There is, of course, a feeling abroad that Apple is somehow on the side of publishers (if not the angels) and that when compared to Amazon's iron fist it offers designer compromises. On the upside is the opportunity to create relatively cheaply enhanced content in an area where it might actually prove useful within a walled-garden of Apple's own making: the downside being that Apple will own the customer, control where and how that end-product can be sold, and possess the platform.
The bigger worry is that the iBooks Author tool unleashes thousands of new competitors not only in the shape of traditional 'indie' authors but also teachers, university professors, course leaders, and even students, who suddenly find that creating and self-publishing textbooks is both easy and lucrative--though it remains to be seen how Apple will go about letting this content through its gates, and how it will police the very many rights headaches that will inevitably ensue.
But let's not get bogged down in the detail: the point here is how publishers are now caught in a conflict between digital giants that means we will all have to be nimbler and clearer about where we add value. We also need to be wise about who we label as enemies and who we regard as 'frenemies'. Amazon's self-publishing push is a real threat to publishers, but Amazon becoming a traditional publisher is not. Ditto Apple.
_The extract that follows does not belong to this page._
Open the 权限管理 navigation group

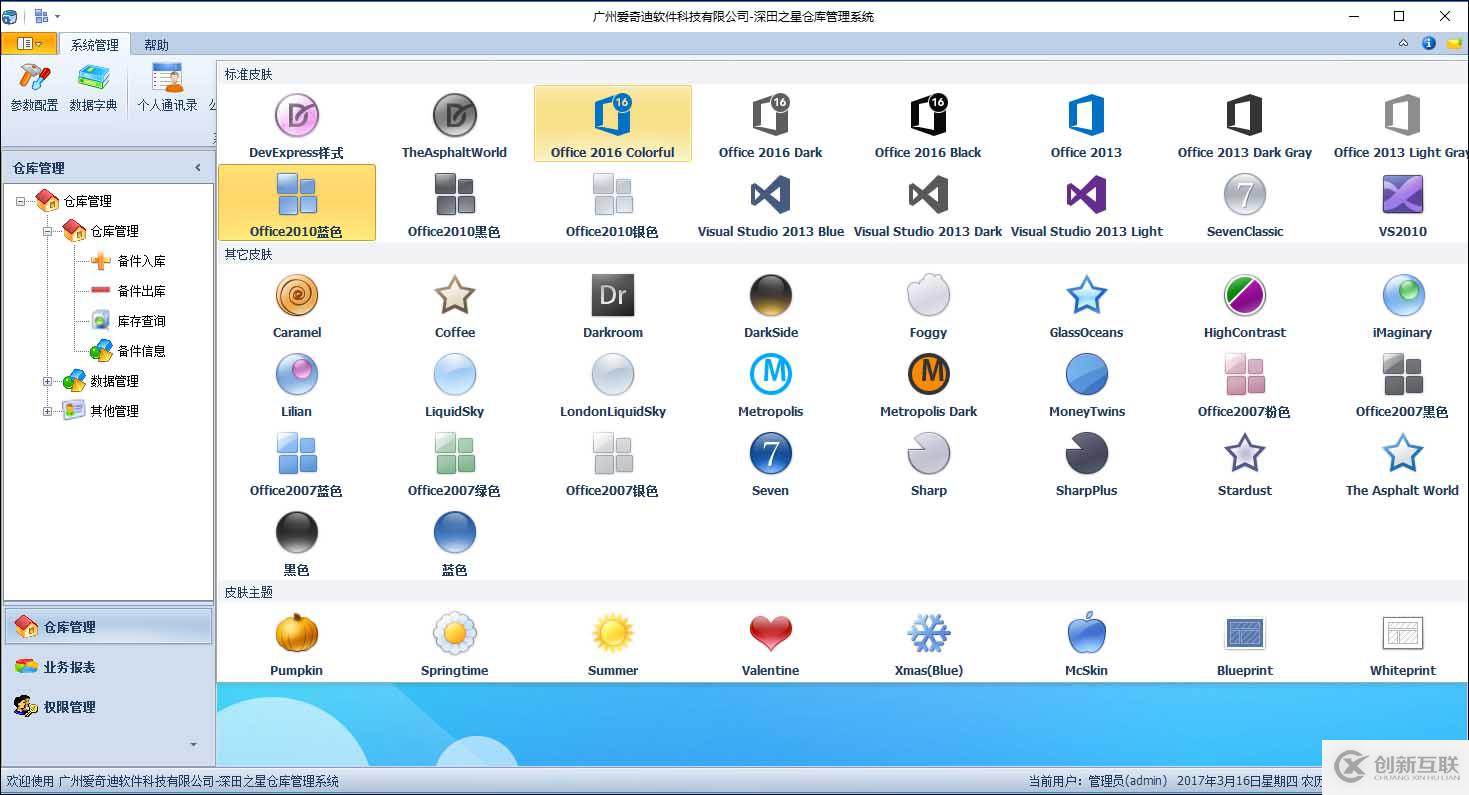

None of this adds to an easy environment within which to do businesss. Ahead of DBW, the conference organiser unveiled a survey that showed that publishers were less optimistic about the state of the book publishing industry in general and much less optimistic about their own company’s chances at survival and growth. James McQuivey, vice president and principal analyst at Forrester, which conducted the survey, said: "Publishers have started to do the hard work of making the digital transition and they’re finding that it is, indeed, hard work." And, as this piece in the Wall Street Journal indicated, the results are variable.
Except. EXCEPT when has publishing not been hard work? Publishers have never controlled the routes to their own customers, the retail intermediaries have always had the whip hand (or so it has seemed), and bestsellers have always been hard to guarantee, or repeat. Apple's education play shows how easy it is for the new giants to dominate the conversation, but not stop the conversation. And as Amazon is finding out, there is a reason publishers select and edit and invest in good content, and there's a reason why some of them are very good at it.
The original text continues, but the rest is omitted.